1990 – 1997 Mazda Miata
Price: $2,000 – $5,500
The Miata is a throwback to British roadsters of the 1960s with the welcome addition of Japanese reliability. The car was designed to engage the driver with a feathery 2,200-pound curb weight, rear drive and performance oriented 50/50 weight distribution. The Miata is one of the most popular race platforms on the planet with several serious race series dedicated to them. It’s the kind of ride you can lean into the throttle, work the gears and have fun without attaining terminal velocity. It’s also a convertible, which adds a whole new dimension to the drive.
1994 – 2001 Acura Integra
Price: $2,500 – $7,500
The DC2 Integra was the king of the Honda FWD line-up for its long seven-year production run. Available in two-door coupe or four-door sedan configuration, the bug-eyed Teg is well-supported, but when it comes to swaps it is traditionally the victim not the recipient. The RS/LS models sport a 142-horse B18B1 engine while the GS-R flexes the venerable B18C1, VTEC-enhanced four-cylinder rated at 170 horsepower and the infamous Type-R rocks a B18C5 putting out 187hp. Quirks & Problems: The most popular quirk is thievery. The DC is one of the most stolen cars on the planet so park with care and think about investing in a capable alarm system. However, due to theft issues it is very easy to find a recovered vehicle missing a few parts (likely the engine) for very little cash. Mechanically speaking, the B-series engines personify bulletproof. The Type-R has the biggest performance upside and the key is finding a pristine example to base your build on.
1992 – 1996 Lexus SC 300/400
Price: $3,000 – $7,000
Get some affordable bling by rolling this older model Lexus. A $40,000 car when new, the SC line offers a luxury coupe vibe for well under $10k and in some cases less than $4k. The SC300 is powered by a 225-horse inline-six and the SC400 sports a 250-horse V8. Beyond the engine the only other difference is that a small number of SC300s were offered with a five-speed manual.
2004 – 2006 Scion xB
Price: $7,000 – $10,000
Probably the newest and most expensive of our collection, the hip-to-be-square, first-gen xB has many appealing qualities beyond its blunt silhouette. Its definitive JDM connection to the bB certainly ups the cool factor. The xB is relatively agile and responsive and its interior is far bigger than one would think. The xB has touched a raw nerve and developed a cult following in the States. It is not an adrenaline pumping performance platform; it’s more of an urban cruiser, perfectly content going with the flow and playing more to the senses of sight and sound than speed.
2002 – 2004 Subaru WRX
Price: $7,500 – $10,000
We finally got the good stuff. In 2002, the US market finally received a WRX version of the Impreza, replete with the turbocharged EJ20 powerplant. Previously the non-turbo Impreza 2.5 RS was as close to WRC glory as American buyers could get. Subaru’s WRX won WRC drivers titles with Colin McRae in 1995, Richard Burns in 2001 and Petter Solberg in 2003 as well as manufacturers championships in ‘95, ‘96 and ‘97. Those looking to be a newbie with a Subie have a lot to work with. Solid build quality, solid engine and a solid aftermarket are among the car’s strengths. Quirks & Problems: The WRX is one of two vehicles on our list built in the 21st Century. English Racing’s, Aaron O’Neal says to keep a sharp ear out for wheel bearing noise and pay particular attention to how the transmission shifts. The initial 2002 model run was especially susceptible to the ‘glass transmission syndrome.’ The gears were hardened for 2003 but maintenance of the transmission should be job one since this can be a failure point.

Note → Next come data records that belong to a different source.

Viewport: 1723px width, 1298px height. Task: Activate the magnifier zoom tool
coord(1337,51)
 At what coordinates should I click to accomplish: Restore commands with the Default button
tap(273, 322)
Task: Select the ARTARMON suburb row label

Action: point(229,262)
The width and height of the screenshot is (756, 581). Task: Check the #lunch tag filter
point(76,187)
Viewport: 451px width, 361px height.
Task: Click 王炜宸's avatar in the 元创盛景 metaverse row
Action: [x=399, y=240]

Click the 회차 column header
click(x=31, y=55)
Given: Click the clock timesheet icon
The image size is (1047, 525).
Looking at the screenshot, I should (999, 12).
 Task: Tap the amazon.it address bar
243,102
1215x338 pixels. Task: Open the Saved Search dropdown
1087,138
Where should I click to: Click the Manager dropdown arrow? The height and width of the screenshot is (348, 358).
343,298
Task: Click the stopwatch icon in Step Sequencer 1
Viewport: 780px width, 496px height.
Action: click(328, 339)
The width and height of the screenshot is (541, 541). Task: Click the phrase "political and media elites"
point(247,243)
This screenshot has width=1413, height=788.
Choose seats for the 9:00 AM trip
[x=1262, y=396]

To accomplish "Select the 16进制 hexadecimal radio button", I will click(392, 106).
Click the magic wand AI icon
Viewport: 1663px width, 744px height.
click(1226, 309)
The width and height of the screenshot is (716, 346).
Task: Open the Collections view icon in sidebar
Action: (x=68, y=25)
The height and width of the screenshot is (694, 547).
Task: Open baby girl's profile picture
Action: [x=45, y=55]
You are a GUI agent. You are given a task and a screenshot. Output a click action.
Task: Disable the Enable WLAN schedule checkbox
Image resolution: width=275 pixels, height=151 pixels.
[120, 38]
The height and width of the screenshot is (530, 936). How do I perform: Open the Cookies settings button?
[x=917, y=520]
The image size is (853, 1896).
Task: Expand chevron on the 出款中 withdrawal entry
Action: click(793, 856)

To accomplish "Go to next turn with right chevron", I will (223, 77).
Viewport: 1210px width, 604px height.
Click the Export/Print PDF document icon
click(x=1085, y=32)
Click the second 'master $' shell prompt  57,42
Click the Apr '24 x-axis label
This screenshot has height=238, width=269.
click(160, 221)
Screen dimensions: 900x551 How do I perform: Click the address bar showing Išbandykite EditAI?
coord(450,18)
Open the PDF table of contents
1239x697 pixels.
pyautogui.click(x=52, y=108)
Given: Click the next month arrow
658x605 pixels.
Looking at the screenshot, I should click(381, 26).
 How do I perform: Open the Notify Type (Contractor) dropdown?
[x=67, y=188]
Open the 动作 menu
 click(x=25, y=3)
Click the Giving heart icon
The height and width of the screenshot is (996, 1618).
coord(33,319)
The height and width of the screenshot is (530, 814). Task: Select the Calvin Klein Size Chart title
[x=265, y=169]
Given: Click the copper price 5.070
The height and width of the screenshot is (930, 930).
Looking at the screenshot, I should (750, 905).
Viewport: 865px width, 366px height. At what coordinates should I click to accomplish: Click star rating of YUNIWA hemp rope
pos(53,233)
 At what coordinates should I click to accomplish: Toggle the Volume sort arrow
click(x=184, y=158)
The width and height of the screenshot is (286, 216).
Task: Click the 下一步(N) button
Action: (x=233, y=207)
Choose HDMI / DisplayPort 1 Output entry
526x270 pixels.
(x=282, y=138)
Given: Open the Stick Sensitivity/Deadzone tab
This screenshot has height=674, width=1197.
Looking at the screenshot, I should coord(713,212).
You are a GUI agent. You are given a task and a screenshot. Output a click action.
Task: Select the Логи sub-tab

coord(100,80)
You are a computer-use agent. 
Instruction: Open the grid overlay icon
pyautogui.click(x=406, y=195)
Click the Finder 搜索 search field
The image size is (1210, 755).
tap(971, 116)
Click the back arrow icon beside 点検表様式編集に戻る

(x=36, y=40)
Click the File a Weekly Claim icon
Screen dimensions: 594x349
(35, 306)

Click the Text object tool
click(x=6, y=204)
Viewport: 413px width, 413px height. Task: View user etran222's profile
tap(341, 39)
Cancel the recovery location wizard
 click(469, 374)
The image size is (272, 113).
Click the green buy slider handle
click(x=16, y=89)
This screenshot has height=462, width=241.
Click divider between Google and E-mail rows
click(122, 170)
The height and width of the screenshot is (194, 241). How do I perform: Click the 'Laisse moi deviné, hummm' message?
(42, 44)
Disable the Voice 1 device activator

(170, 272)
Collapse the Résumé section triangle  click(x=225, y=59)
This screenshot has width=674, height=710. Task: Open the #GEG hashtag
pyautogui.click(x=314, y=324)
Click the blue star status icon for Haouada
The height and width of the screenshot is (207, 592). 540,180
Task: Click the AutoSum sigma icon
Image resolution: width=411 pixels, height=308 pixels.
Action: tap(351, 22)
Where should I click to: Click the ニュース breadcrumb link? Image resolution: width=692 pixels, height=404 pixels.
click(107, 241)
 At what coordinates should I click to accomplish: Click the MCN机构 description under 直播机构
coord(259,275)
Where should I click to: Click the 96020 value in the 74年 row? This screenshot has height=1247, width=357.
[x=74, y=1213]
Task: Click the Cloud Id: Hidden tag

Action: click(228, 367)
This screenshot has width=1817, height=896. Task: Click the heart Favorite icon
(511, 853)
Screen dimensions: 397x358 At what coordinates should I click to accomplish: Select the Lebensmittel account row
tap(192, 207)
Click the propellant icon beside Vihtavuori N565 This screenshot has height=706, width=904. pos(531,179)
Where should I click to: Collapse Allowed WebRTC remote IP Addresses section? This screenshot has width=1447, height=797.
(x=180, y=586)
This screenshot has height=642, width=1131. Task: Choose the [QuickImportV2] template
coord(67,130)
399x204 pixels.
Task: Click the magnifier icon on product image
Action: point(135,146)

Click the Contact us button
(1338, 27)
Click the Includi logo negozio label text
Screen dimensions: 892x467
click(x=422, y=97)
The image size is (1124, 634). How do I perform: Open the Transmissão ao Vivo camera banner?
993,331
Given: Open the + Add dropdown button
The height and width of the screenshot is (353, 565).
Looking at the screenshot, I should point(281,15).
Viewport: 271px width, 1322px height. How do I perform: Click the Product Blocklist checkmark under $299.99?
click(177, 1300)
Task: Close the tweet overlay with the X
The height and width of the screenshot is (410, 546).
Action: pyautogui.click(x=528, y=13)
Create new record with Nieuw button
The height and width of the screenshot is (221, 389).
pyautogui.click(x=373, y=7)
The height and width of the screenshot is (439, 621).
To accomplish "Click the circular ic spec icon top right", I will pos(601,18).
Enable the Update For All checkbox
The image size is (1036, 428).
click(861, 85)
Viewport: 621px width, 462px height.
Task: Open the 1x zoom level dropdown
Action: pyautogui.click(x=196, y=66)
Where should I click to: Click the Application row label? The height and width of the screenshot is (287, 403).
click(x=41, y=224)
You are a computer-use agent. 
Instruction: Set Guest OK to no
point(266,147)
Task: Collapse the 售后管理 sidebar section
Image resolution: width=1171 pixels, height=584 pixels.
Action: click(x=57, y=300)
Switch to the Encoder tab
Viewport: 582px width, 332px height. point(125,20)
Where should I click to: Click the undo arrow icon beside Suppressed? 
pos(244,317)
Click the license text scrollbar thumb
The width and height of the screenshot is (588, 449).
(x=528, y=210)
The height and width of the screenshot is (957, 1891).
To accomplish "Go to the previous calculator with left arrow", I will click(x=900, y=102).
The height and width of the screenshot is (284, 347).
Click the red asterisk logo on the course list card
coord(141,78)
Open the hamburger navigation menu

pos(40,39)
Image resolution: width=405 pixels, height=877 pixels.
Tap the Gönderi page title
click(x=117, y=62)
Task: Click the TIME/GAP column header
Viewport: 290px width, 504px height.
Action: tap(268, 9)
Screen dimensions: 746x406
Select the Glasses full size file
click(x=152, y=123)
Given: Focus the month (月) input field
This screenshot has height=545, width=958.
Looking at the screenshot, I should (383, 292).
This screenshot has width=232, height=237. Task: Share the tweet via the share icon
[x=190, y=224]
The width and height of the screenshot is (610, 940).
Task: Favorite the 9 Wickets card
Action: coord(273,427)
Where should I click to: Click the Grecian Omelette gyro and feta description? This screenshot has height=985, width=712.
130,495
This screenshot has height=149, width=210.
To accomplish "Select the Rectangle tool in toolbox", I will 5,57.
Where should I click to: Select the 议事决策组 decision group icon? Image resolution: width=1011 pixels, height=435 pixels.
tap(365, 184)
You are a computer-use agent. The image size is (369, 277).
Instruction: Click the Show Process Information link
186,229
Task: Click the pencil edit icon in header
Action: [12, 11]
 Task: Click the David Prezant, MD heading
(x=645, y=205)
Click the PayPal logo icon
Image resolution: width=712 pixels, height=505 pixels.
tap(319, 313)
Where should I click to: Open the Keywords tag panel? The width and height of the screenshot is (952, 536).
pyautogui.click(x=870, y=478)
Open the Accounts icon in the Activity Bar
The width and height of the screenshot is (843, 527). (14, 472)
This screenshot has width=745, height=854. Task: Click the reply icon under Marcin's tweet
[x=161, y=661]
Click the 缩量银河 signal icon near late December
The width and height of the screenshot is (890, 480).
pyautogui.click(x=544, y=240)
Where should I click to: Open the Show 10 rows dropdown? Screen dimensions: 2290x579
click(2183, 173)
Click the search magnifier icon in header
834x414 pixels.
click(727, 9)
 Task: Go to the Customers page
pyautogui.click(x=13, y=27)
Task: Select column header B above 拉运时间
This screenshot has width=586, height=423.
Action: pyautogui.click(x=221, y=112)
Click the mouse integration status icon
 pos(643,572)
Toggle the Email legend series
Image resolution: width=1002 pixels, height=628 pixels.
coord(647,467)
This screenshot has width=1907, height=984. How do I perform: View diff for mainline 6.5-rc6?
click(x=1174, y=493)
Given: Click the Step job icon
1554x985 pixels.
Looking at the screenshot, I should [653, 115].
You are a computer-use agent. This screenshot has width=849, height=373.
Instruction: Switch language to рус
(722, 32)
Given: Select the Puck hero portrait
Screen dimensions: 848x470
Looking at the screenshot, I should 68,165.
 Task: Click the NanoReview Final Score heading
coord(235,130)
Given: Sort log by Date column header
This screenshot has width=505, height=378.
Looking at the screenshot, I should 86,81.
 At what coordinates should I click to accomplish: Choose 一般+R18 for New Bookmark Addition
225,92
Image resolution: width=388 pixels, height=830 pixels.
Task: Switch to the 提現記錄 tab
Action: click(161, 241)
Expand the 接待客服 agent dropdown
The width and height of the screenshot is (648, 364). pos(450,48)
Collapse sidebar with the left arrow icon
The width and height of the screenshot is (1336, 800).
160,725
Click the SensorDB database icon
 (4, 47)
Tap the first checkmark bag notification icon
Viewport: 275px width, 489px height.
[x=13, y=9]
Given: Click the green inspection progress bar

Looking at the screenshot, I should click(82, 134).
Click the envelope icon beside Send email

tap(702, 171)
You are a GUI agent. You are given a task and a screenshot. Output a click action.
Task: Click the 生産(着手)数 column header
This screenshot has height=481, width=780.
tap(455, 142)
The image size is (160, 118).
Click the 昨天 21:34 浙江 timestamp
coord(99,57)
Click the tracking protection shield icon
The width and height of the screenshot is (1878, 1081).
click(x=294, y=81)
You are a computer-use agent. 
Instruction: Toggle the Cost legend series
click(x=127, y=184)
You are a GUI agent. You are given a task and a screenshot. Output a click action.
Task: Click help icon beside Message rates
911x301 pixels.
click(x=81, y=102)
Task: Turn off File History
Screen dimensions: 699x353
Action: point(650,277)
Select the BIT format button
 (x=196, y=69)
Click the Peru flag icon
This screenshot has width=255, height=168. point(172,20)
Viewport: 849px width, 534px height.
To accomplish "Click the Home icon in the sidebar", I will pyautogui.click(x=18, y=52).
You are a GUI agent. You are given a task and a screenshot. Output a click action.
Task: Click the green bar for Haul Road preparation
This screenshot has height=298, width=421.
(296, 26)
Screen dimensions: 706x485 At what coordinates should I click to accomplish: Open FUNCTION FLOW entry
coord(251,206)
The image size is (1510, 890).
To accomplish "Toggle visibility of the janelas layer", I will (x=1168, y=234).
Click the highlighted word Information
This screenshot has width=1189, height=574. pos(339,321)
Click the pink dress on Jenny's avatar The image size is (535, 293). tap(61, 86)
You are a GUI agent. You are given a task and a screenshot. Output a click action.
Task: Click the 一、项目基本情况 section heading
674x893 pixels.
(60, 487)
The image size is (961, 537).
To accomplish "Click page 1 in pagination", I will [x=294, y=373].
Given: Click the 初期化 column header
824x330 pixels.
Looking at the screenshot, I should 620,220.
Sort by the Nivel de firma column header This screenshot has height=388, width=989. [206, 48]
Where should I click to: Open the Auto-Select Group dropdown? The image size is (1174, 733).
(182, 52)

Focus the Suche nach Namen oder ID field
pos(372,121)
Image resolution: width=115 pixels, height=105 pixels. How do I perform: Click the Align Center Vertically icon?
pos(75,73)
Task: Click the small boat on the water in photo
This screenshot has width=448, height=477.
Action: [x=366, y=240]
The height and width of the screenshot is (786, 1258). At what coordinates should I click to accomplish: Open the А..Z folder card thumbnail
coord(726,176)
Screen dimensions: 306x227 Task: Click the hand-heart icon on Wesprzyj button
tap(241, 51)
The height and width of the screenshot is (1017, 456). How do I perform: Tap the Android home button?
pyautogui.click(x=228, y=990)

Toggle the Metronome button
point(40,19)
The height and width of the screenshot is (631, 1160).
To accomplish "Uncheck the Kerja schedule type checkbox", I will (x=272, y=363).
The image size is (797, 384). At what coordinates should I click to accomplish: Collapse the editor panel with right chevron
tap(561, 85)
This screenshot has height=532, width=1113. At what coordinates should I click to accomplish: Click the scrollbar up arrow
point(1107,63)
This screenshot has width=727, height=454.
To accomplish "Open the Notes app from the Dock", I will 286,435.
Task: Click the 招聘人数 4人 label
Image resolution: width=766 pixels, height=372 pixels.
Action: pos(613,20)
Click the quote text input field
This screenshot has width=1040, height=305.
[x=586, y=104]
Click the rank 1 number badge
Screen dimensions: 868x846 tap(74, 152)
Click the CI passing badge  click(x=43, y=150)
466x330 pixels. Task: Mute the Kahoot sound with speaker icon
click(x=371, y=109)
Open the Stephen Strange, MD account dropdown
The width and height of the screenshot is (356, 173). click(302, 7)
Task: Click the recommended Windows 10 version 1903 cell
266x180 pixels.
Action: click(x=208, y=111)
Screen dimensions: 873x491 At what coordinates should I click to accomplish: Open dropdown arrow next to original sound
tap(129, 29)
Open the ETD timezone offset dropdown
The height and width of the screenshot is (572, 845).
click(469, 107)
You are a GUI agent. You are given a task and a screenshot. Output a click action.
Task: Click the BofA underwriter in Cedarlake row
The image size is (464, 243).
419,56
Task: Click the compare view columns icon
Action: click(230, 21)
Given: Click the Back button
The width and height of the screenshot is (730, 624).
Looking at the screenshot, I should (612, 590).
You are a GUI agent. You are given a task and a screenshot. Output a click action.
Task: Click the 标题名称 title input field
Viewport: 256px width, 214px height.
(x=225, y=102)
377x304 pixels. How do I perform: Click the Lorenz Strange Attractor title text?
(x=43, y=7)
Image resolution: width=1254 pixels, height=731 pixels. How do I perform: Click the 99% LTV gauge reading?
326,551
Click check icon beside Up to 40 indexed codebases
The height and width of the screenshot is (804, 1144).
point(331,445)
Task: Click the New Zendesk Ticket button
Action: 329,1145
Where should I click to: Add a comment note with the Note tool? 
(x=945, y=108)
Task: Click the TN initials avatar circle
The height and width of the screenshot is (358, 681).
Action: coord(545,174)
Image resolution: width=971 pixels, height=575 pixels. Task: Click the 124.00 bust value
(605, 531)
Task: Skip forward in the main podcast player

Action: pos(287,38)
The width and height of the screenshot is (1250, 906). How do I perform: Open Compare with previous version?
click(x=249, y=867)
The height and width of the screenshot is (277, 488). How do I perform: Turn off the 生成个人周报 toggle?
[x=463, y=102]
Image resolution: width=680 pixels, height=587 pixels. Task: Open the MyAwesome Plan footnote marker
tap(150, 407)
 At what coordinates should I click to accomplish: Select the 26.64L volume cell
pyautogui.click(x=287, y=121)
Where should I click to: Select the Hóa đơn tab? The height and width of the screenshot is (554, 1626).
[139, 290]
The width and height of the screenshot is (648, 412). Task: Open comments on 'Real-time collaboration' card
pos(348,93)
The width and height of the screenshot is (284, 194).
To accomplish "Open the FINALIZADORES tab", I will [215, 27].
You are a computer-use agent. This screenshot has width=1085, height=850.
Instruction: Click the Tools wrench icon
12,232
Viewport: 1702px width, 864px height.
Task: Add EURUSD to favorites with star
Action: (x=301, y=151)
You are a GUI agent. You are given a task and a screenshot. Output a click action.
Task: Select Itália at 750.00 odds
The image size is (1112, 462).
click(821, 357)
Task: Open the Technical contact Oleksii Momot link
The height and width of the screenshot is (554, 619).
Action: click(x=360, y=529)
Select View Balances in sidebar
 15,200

1990 – 1996 Nissan 300ZX TT
Price: $4,000 – $8,500
The Z32 edition of the Z-Car features a 3.0-liter, 300-horsepower VG30DETT V6. The Z32 was a wildly successful race platform, capturing two GTS-class championships for Steve Millen in IMSA competition. The Z32 300ZX is one of the big three import sports cars of the 1990s, joining the Supra and RX-7 at the head of the class.